Shared memory is way outside the scope of standard C or C++. It's implementation-defined. It's inconsistent to insist on the weakest definition of atomics allowed by the C/C++ standard(s) and simultaneous invoke one of the weirdest implementation-defined mechanisms defined by POSIX. If your implementation provides shared memory of some kind, it's up to your implementation to define some sort of reasonable semantics.
In POSIX' case, it's up to POSIX operating systems to define reasonable semantics on the memory, using constructs like PTHREAD_PROCESS_SHARED and "robust" pthread mutexes.
> C++ atomics are no good here, because they are not guaranteed to be lock free or address free.
That's not right; you can still use std::memory_order to get the memory barriers generated that are required.
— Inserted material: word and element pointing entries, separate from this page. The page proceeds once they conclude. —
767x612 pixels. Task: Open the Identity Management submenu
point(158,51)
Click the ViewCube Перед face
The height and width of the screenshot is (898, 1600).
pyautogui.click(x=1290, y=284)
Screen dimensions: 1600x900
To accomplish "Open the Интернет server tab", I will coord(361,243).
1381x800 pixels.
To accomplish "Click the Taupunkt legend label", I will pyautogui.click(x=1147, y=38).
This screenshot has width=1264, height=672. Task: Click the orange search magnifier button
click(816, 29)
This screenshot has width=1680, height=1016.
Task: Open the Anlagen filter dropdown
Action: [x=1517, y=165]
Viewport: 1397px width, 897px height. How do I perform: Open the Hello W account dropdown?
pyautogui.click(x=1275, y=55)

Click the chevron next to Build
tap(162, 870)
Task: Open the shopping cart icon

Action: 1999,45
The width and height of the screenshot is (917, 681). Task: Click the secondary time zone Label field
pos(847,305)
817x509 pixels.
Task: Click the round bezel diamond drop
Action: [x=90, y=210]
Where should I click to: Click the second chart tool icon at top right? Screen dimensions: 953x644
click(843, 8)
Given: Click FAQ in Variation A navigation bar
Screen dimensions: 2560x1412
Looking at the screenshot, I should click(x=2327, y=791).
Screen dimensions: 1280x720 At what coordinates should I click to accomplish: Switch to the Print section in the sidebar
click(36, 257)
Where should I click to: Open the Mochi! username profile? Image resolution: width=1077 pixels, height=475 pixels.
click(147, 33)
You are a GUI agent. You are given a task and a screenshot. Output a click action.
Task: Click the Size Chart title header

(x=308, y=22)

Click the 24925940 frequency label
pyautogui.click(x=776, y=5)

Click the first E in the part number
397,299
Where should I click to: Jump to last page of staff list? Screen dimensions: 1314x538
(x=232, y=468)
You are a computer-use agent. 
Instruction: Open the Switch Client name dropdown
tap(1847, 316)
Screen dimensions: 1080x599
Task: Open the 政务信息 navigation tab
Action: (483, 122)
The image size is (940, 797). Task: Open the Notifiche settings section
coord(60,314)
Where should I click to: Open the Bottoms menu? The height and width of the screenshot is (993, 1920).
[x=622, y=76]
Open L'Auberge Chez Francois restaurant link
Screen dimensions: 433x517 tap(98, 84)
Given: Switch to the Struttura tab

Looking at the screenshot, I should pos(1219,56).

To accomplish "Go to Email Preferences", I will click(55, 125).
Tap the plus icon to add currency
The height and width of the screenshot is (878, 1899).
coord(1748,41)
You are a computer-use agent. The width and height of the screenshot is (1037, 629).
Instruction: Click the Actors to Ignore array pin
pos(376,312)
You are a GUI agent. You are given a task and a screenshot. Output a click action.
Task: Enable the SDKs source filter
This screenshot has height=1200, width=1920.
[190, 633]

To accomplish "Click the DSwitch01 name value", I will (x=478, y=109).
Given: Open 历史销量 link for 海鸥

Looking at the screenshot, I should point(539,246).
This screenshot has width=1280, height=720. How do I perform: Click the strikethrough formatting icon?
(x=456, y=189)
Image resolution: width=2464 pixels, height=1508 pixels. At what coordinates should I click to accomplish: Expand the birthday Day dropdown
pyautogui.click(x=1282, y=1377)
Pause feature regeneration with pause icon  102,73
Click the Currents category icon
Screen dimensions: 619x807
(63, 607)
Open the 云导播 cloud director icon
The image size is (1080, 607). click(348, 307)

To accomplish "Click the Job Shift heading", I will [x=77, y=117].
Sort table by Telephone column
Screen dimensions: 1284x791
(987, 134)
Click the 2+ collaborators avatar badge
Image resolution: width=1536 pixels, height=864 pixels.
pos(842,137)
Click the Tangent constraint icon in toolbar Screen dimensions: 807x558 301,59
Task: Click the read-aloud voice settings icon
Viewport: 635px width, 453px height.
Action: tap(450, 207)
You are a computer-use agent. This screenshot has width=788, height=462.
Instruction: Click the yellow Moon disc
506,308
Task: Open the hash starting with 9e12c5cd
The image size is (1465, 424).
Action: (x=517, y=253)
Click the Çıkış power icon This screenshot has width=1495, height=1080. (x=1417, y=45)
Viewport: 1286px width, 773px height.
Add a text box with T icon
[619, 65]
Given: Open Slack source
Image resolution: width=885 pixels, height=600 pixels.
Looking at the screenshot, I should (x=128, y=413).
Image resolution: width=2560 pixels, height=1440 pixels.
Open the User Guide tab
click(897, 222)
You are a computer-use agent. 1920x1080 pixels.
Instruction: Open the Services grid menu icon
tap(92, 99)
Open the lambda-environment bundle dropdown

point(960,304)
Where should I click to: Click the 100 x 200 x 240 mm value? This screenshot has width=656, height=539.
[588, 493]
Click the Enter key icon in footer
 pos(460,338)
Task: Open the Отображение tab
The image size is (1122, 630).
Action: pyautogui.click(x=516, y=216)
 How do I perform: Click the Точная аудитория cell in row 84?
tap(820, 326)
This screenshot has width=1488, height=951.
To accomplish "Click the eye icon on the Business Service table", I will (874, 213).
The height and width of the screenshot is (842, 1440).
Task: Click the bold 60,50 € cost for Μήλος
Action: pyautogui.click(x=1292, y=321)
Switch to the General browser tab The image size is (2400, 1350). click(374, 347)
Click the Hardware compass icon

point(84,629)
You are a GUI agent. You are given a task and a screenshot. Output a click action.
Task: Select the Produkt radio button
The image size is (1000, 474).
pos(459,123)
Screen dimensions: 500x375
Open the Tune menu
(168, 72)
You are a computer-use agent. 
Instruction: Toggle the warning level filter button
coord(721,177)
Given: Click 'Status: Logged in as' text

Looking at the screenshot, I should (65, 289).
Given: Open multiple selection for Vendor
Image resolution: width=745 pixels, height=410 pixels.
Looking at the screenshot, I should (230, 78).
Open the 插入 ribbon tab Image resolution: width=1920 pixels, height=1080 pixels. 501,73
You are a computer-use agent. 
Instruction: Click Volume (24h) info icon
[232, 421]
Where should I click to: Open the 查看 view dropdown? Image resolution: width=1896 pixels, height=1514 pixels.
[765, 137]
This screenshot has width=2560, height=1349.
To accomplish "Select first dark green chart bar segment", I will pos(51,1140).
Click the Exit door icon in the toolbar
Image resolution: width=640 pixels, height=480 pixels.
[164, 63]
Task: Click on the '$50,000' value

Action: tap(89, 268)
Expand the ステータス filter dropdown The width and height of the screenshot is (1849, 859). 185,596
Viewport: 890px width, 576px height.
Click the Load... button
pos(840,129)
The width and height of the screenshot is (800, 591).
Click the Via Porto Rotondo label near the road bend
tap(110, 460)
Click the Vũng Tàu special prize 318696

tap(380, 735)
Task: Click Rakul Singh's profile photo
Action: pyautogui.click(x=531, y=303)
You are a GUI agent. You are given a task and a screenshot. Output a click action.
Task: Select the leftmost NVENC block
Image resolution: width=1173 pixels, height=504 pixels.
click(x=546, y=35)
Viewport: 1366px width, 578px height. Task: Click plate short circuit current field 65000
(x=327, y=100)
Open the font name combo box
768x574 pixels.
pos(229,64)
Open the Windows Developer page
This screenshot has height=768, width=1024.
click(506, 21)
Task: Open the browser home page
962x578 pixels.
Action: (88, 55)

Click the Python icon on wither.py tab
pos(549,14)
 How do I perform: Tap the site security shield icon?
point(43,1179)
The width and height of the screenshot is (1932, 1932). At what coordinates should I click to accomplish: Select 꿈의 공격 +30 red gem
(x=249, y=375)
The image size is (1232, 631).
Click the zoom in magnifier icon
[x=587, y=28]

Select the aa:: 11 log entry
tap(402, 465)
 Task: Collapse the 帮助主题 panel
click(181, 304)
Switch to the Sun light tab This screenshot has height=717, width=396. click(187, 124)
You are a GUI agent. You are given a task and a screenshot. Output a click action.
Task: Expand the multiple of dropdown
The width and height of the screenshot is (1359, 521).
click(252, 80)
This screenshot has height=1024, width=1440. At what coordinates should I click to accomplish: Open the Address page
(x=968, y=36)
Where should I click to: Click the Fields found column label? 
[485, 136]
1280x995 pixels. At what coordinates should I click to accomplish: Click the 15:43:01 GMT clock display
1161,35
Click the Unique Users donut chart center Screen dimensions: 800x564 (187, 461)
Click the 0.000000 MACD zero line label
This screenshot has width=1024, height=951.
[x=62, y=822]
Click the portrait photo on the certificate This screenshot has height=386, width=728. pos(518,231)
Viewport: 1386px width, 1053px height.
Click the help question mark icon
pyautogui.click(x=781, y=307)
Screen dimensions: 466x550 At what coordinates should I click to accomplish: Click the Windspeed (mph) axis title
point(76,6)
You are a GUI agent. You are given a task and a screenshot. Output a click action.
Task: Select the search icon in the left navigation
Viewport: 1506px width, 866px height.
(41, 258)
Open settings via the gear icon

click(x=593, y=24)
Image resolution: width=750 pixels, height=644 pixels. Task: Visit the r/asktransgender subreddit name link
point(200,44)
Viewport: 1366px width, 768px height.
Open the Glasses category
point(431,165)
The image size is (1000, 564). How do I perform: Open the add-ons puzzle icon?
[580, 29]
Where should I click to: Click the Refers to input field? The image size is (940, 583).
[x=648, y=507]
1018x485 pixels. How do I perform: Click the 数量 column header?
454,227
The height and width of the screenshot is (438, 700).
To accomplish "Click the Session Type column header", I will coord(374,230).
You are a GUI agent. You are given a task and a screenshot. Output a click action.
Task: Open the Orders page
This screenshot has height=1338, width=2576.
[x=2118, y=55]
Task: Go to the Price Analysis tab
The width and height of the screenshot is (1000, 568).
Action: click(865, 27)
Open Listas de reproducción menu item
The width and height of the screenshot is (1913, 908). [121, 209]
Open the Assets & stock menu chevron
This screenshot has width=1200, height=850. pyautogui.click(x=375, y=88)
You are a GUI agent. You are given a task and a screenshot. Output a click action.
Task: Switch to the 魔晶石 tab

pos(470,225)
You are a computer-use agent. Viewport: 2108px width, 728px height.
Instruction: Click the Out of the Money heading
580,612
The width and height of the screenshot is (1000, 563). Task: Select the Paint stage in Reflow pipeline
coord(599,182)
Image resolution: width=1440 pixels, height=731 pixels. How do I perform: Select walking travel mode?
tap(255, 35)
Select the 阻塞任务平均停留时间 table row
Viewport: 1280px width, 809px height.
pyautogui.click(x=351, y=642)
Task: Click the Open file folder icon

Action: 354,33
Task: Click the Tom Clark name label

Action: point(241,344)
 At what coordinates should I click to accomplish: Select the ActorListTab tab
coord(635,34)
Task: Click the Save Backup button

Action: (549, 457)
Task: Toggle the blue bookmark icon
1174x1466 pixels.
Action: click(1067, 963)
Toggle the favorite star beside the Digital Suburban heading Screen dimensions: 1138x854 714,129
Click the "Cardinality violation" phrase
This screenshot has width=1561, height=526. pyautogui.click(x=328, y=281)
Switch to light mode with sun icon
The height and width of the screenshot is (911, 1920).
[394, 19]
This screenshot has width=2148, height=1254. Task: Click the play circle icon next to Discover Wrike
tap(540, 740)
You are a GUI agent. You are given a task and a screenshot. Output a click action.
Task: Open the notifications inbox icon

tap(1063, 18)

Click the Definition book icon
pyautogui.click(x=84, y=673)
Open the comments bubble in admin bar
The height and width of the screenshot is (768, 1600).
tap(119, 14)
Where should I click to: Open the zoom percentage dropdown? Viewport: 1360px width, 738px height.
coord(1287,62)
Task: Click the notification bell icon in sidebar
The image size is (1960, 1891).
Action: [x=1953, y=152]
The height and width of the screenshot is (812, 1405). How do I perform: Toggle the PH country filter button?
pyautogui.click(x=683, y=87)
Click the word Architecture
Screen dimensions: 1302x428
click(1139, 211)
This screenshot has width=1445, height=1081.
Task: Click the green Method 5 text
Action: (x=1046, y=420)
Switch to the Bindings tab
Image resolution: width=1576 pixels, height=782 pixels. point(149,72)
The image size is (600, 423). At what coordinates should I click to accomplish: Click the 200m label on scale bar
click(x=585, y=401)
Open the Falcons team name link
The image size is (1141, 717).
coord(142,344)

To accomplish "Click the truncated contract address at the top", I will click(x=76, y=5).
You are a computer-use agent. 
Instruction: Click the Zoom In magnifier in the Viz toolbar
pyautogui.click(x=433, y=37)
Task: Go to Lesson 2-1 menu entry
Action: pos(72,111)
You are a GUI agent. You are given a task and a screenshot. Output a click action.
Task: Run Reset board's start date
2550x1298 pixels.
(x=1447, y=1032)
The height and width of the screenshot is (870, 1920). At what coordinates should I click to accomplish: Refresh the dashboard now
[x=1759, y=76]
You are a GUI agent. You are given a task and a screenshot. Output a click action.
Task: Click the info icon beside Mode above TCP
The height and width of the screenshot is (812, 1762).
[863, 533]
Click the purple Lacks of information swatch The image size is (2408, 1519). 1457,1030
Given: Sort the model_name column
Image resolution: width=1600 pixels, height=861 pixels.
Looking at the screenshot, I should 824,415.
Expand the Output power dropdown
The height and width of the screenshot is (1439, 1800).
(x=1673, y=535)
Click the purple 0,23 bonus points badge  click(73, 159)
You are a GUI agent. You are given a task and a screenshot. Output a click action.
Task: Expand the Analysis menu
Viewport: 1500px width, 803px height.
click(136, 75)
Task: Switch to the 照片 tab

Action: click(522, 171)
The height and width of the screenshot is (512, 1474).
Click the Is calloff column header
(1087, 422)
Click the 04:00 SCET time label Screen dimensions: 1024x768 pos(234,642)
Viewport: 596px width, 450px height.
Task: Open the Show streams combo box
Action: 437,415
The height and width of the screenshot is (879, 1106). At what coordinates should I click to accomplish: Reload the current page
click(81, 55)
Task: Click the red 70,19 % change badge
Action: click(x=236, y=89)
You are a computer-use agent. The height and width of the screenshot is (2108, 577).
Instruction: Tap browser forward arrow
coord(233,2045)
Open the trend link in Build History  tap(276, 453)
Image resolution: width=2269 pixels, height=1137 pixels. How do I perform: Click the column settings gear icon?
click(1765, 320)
These are going to obviously be lock free, they deal with memory ordering—what you tried to deal with volatile, but in general case.
This is probably not useful for production, but volatile is a great way to see what kind of code compiler generates in a realistic setting. For example, if you want to see how compiler optimizes a code snippet and the code depends on a constant that you don't want to get constant folded away.
That is a reasonable heuristic but your statement is not technically correct. E.g. you need volatile around setjmp/longjmp and that has nothing to do with IO.
And if your GC doesn't dump the registers. Only with volatile you can keep all locals on the stack.
And yes, that's not stupid. It's actually faster than all the register "optimizations" for practical use cases in fast VM's. Register saving across calls and at the GC is much more expensive. mem2reg is an antipattern mostly
C++ atomics are no good here, because they are not guaranteed to be lock free or address free.